Either I lose my pet that I raised from an egg that I care for quite a bit or he goes away forever. I'm not allowed to have a rooster that crows. Go ahead and be sad, but this could mean the difference between his head coming off with scissors and a long, happy life. Decide which is more sad.
 
Why are you doing this exactly? It's what male chickens do, crow.
I hatched eggs for small ornamental bantams to keep as pets in a suburban area that allows up to 6 pet chickens. I can't have a rooster that crows, by law, so I'm trying to keep my boy and have him quiet without risk of killing him with something like a no crow collar.
 
Either I lose my pet that I raised from an egg that I care for quite a bit or he goes away forever. I'm not allowed to have a rooster that crows. Go ahead and be sad, but this could mean the difference between his head coming off with scissors and a long, happy life. Decide which is more sad.

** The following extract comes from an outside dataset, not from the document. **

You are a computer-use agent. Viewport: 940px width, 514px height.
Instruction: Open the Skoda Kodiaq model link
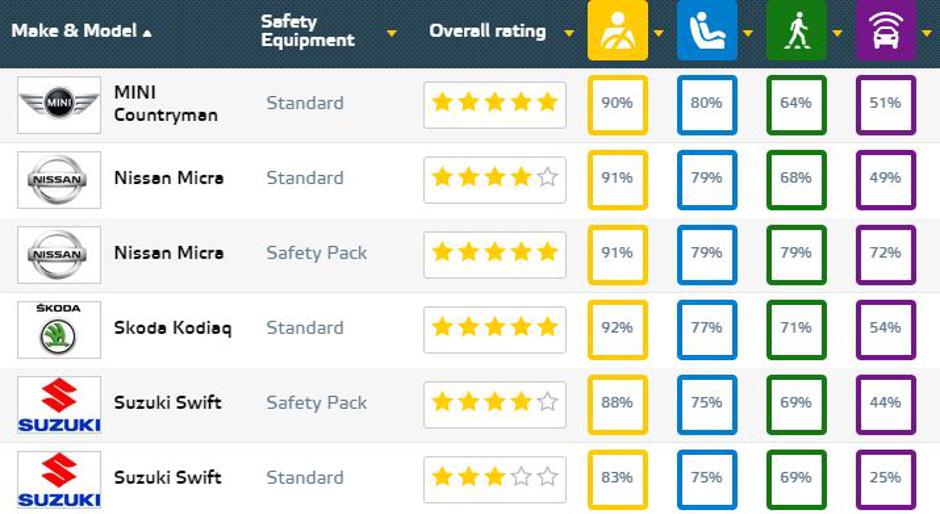coord(172,328)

If I was a rooster I'm sure that I would not be happy if I couldn't crow.
 
I hatched eggs for small ornamental bantams to keep as pets in a suburban area that allows up to 6 pet chickens. I can't have a rooster that crows, by law, so I'm trying to keep my boy and have him quiet without risk of killing him with something like a no crow collar.
Squirting him with water isn't going to get him to stop. It's instinctual.